ONE THING’S FOR CERTAIN: WHEN IT COMES TO PRODUCING THE NEXT GENERATION OF SKILLED WORKERS, WE’VE GOT OUR WORK CUT OUT FOR US…
BUFFALO’S CONSTRUCTION WORKER SHORTFALL
Buffalo is at the near top of a list of cities that have faced a severe shortage in skilled construction labor. In a 2015 column in the Buffalo News, writer Jonathan Epstein discussed these pains contractors and labor unions were shouldering. It became clear that the pace of development was a double-edged sword. As Epstein put it, “it’s great to have work… as long as you have workers.” From laborers, masons and painters, to electricians and plumbers… the demand was high. And the supply? Not so much.

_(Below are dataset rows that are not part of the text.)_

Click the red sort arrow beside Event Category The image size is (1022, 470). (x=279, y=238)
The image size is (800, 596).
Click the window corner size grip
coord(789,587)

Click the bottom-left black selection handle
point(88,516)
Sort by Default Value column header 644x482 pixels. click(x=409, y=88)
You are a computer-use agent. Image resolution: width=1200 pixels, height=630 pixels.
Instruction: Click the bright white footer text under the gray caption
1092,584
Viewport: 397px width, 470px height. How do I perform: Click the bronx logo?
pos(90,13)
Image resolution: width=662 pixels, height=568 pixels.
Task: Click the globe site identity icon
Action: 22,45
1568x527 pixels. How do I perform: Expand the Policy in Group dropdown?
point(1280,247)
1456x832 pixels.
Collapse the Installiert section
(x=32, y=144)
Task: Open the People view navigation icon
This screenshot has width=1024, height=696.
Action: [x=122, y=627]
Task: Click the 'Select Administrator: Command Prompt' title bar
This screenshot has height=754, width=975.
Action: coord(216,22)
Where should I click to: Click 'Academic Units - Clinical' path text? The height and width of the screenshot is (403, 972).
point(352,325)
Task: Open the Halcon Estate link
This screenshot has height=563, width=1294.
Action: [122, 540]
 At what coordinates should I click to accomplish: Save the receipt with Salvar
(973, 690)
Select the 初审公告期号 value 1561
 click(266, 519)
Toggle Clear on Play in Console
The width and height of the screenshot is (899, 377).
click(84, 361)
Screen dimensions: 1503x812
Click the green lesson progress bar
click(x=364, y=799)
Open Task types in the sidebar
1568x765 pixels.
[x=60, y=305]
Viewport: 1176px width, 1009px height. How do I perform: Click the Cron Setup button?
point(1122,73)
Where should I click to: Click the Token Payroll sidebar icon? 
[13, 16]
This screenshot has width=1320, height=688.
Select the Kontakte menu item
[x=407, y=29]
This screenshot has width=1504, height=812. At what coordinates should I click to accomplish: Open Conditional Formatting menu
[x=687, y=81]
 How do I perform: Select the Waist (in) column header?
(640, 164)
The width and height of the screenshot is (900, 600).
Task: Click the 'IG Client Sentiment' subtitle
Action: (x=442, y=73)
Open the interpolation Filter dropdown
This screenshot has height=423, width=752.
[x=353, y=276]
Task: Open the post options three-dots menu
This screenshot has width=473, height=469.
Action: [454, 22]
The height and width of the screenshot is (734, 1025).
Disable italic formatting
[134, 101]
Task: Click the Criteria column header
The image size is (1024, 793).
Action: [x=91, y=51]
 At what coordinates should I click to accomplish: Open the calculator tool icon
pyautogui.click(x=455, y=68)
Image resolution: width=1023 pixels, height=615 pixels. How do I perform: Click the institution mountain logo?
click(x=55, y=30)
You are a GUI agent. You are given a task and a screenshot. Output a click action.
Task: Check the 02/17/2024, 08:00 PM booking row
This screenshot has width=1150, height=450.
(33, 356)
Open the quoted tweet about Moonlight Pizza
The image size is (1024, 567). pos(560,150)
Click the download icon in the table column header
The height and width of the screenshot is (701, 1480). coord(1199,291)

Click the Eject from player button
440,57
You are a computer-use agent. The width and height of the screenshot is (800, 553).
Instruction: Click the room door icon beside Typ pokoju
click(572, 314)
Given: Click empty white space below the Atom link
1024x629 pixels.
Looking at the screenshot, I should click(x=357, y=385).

“It’s great to have work… as long as you have workers”-Jonathan Epstein
Finding the skilled labor needed to support the influx of multiple large-scale projects (John R. Oishei Children’s Hospital, Roswell Park Cancer Institute Clinical Science Center, a new SolarCity production facility…) was no easy feat. The entire Buffalo region’s labor supply was strained. What’s worse: the shortfall of construction workers is a theme still today—across all fields.
JUST ONE CASE AMONG MANY
Buffalo wasn’t alone in their struggle to find skilled workers to support a booming construction sector. Contractors across the country faced a similar dilemma trying to reconcile a surge in construction with a shrinking workforce. Trade Group Associated Builders and Contractors confirmed that more than 80% of its members were facing a skilled worker shortage at the time of Epstein’s article.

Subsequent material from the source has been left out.